Task prompt → The stretch from the line with "BeautyTemplates (49, 2566)" through the line with "Magiamia (45, 1117)" in the records below: write it out exactly, and nothing else.

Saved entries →

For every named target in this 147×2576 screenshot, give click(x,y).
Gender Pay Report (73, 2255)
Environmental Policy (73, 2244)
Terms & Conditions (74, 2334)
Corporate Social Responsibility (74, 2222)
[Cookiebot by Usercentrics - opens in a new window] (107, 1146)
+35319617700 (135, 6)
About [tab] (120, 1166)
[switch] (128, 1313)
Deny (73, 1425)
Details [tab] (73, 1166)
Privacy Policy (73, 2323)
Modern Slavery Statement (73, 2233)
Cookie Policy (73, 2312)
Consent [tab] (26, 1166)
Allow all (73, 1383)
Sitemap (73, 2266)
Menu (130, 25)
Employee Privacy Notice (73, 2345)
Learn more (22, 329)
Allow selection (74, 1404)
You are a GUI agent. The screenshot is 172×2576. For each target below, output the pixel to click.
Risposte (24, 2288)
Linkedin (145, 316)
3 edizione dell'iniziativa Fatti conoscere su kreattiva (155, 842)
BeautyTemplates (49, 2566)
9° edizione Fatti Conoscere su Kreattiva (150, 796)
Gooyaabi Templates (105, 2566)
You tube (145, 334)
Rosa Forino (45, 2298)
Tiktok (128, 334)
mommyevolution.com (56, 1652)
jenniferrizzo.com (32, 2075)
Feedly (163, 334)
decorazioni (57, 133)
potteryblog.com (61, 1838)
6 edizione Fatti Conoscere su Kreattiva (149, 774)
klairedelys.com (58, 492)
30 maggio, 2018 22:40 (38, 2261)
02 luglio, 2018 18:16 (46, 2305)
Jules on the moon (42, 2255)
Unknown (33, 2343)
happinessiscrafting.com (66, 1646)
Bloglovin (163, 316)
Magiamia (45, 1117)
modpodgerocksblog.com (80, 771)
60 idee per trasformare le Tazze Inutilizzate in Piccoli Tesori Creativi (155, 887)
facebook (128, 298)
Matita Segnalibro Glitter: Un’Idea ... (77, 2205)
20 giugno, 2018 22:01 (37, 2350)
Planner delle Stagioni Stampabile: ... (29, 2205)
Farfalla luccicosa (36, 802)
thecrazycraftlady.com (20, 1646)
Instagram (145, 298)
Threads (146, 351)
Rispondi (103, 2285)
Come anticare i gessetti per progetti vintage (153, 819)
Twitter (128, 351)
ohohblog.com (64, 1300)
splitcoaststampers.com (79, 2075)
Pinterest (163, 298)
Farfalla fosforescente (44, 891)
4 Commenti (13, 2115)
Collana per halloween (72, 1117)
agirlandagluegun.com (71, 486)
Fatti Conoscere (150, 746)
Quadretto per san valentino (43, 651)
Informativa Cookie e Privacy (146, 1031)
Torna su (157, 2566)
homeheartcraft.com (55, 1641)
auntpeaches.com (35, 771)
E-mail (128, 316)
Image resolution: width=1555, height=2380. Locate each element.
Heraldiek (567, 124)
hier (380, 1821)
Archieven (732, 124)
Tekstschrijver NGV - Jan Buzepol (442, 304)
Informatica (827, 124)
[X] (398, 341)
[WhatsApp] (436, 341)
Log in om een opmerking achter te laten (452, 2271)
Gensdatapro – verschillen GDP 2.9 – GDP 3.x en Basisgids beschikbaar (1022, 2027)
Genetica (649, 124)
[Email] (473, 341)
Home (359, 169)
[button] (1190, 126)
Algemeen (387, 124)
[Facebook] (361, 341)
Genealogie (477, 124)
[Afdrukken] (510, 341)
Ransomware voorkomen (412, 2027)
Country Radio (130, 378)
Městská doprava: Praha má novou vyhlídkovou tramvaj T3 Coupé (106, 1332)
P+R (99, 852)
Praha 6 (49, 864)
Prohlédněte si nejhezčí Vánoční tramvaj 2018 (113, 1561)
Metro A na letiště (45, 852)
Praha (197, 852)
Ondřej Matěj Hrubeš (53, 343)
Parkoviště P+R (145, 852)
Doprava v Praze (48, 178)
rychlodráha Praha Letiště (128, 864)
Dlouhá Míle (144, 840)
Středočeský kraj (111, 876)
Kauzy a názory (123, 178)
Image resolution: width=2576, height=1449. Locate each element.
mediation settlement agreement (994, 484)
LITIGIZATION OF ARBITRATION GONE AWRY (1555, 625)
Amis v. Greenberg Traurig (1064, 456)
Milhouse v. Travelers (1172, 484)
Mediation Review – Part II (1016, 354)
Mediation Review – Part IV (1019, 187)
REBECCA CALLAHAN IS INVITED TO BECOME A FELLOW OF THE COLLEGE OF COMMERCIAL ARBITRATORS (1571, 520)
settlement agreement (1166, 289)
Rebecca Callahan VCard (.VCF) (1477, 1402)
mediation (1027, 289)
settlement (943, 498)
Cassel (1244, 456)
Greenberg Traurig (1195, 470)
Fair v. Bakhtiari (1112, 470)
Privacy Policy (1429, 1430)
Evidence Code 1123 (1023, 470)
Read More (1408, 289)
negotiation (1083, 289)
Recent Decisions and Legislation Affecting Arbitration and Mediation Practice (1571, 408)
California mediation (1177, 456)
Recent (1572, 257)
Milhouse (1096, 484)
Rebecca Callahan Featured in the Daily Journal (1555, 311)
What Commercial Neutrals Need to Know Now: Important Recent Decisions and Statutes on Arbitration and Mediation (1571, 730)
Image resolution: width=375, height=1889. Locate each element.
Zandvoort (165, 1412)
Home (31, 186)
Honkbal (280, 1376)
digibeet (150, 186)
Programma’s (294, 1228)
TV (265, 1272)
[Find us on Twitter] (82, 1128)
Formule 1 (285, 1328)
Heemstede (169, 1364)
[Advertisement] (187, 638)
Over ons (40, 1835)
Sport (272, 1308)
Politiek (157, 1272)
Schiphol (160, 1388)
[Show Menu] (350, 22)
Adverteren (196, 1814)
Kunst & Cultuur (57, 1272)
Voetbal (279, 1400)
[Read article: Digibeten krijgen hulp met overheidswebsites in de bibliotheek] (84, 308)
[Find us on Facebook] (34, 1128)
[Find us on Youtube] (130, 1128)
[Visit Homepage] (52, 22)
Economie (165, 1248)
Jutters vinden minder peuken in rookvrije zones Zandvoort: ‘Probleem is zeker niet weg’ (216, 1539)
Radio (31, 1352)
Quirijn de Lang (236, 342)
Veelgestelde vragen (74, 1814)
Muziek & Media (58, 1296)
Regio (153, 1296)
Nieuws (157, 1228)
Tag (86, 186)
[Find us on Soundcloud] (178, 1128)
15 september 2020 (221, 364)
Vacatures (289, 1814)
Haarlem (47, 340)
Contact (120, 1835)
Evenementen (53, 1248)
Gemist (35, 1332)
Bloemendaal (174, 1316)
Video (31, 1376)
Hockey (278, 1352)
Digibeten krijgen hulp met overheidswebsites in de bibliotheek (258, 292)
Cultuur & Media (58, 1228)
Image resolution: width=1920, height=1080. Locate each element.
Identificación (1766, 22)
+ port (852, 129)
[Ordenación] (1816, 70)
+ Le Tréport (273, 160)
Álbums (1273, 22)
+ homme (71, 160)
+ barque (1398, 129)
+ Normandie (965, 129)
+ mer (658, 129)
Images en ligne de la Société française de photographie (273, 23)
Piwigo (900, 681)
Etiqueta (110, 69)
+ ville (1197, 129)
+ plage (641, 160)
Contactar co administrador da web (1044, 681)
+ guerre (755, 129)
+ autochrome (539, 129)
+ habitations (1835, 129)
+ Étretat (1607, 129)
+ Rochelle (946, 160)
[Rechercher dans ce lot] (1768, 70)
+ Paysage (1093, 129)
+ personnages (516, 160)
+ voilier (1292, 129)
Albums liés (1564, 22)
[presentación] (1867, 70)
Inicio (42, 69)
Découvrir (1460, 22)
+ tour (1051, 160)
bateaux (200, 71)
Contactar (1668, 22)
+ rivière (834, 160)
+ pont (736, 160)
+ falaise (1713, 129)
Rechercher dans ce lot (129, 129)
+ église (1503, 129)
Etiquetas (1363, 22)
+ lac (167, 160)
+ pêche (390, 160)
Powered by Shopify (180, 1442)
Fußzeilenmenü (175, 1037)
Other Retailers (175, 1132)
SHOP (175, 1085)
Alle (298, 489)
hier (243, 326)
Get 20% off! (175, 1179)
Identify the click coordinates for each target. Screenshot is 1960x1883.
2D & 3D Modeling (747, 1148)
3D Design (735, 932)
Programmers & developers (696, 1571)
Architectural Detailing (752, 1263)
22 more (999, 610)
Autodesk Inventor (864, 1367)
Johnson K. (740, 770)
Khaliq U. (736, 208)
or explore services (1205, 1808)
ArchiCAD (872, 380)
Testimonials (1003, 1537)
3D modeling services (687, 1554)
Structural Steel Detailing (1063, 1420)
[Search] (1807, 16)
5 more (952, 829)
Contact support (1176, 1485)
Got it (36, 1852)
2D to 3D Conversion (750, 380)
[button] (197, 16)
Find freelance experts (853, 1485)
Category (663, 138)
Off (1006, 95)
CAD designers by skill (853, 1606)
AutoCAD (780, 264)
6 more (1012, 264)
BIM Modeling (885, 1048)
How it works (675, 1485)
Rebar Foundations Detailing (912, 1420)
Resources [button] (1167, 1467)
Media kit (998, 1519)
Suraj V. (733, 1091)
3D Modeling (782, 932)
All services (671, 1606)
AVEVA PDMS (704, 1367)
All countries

Result for this task →
BeautyTemplates (49, 2566)
9° edizione Fatti Conoscere su Kreattiva (150, 796)
Gooyaabi Templates (105, 2566)
You tube (145, 334)
Rosa Forino (45, 2298)
Tiktok (128, 334)
mommyevolution.com (56, 1652)
jenniferrizzo.com (32, 2075)
Feedly (163, 334)
decorazioni (57, 133)
potteryblog.com (61, 1838)
6 edizione Fatti Conoscere su Kreattiva (149, 774)
klairedelys.com (58, 492)
30 maggio, 2018 22:40 (38, 2261)
02 luglio, 2018 18:16 (46, 2305)
Jules on the moon (42, 2255)
Unknown (33, 2343)
happinessiscrafting.com (66, 1646)
Bloglovin (163, 316)
Magiamia (45, 1117)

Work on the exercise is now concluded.